Associated Press Writer
When “Halo 3: ODST” was released last year, the once vibrant Halo universe felt exhausted, as though even its creators at Microsoft’s Bungie Studios were bored with it.
Thankfully, they had one more story in their arsenal. Bungie may be moving on to new worlds, but Halo: Reach (Microsoft, for the Xbox 360, $59.99) is a more energetic farewell for the company largely credited with popularizing first-person shooters for video-game consoles.

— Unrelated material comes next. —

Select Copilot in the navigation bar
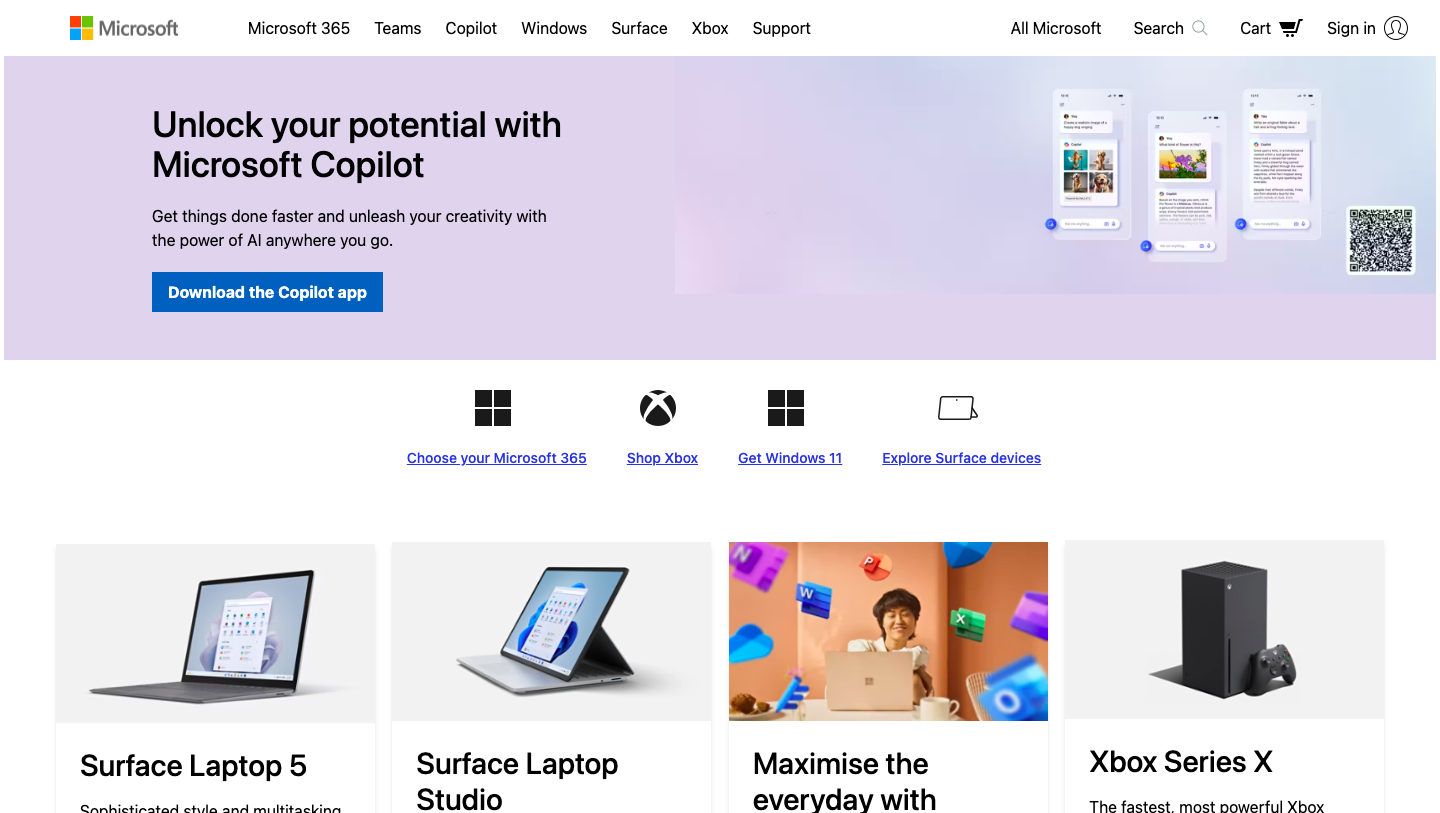The width and height of the screenshot is (1440, 813). coord(471,28)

Reach is a prequel. (We all know how well prequels turned out for Star Wars.) Reach itself is a planet, long mythologized as one of the last human colonies to fall to the alien Covenant before the events of 2001’s Halo: Combat Evolved. Since we already know that things are not going to end well, there is a sense of futility about this campaign, although your actions here will have a profound effect on the war between humanity and the Covenant.
You are part of Noble Team, a group of elite Spartan troops whose missions largely involve evacuating humans and sabotaging Covenant installations. Most of the scenarios involve sustained, ground-based fire fights against hordes of aliens whose aggressive artificial intelligence will torment even the most experienced Halo player. Bungie also throws in a couple of beautifully executed aerial battles – one over an urban skyline, one in outer space — that could be the foundations of whatever project the studio tackles next.

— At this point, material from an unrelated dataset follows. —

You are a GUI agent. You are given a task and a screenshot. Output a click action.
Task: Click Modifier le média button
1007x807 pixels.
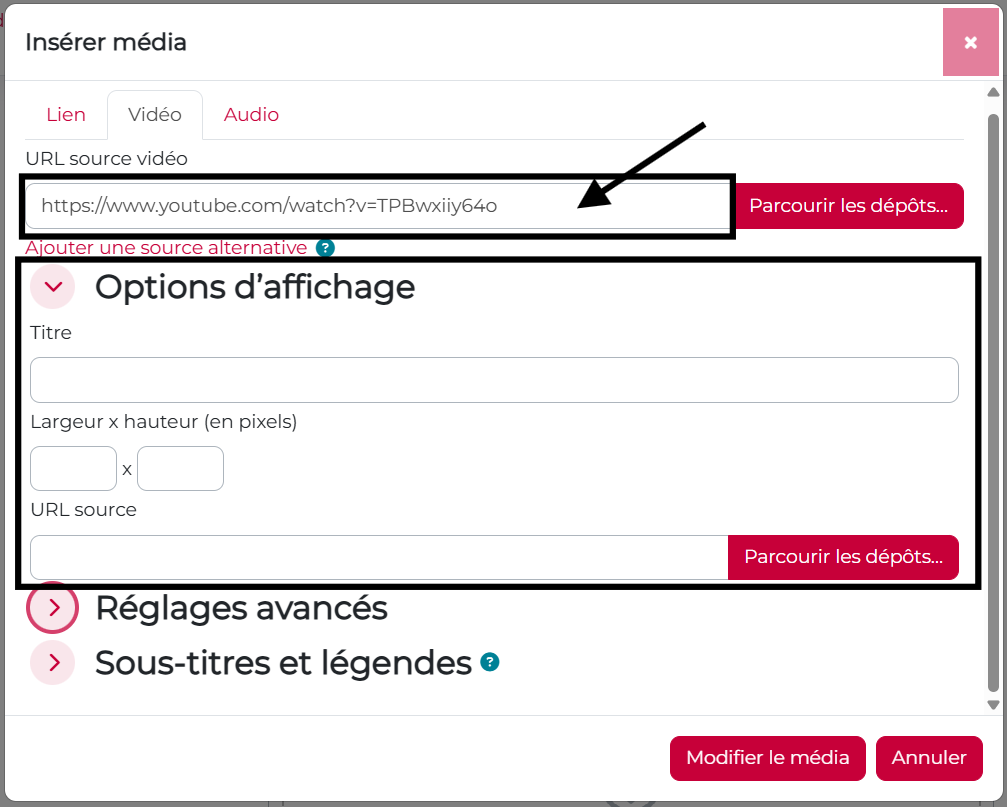click(x=767, y=758)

Meanwhile, some of the franchise’s more exasperating elements remain. Driving a Warthog jeep still feels awkward, like pushing a grocery cart with a broken wheel. Unlike in, say, “Gears of War,” there is no reliable way to take cover (other than, well, ducking). And while you go into battle with a whole new crew, they never develop distinctive personalities. The story is more straightforward than previous Halo plots, but does not match the sophistication of even a middling Star Trek episode.
Still, it is unfair to judge a Halo title simply on the strengths and weaknesses of its solo campaign. Halo pretty much defined online console competition at the beginning of the century, and it was only recently that Activision’s Call of Duty has overtaken it. Reach is clearly Bungie’s attempt to win back defectors and reclaim the top spot of Xbox Live’s most-played list.
It offers all the multiplayer modes that fans have come to expect, from your basic death match and capture-the-flag to more recent inventions like Firefight, in which you and your buddies have to stay alive against ever-increasing waves of enemies. In Gruntocalypse, you are swarmed by the lowest-level Covenant critters; in the chaotic Rocketfight, your team is provided an unlimited supply of rocket launchers.
All of these games are fully customizable. You can choose what types of aliens you want to fight, what weapons are available, or how strong and fast your soldiers are. If you prefer quiet, win-at-all-costs teammates to chatty, fun-loving ones, Bungie’s matchmaking lets you be picky. And the Forge editor introduced in Halo 3 is back and more powerful than ever, letting you build your own battlefields from scratch.
If multiplayer mayhem is your thing, Halo: Reach is essential. If you are looking for a satisfying solo adventure, or if you have been immune to Halo fever in the past, it comes up short. Our review score splits the difference: Three stars out of four.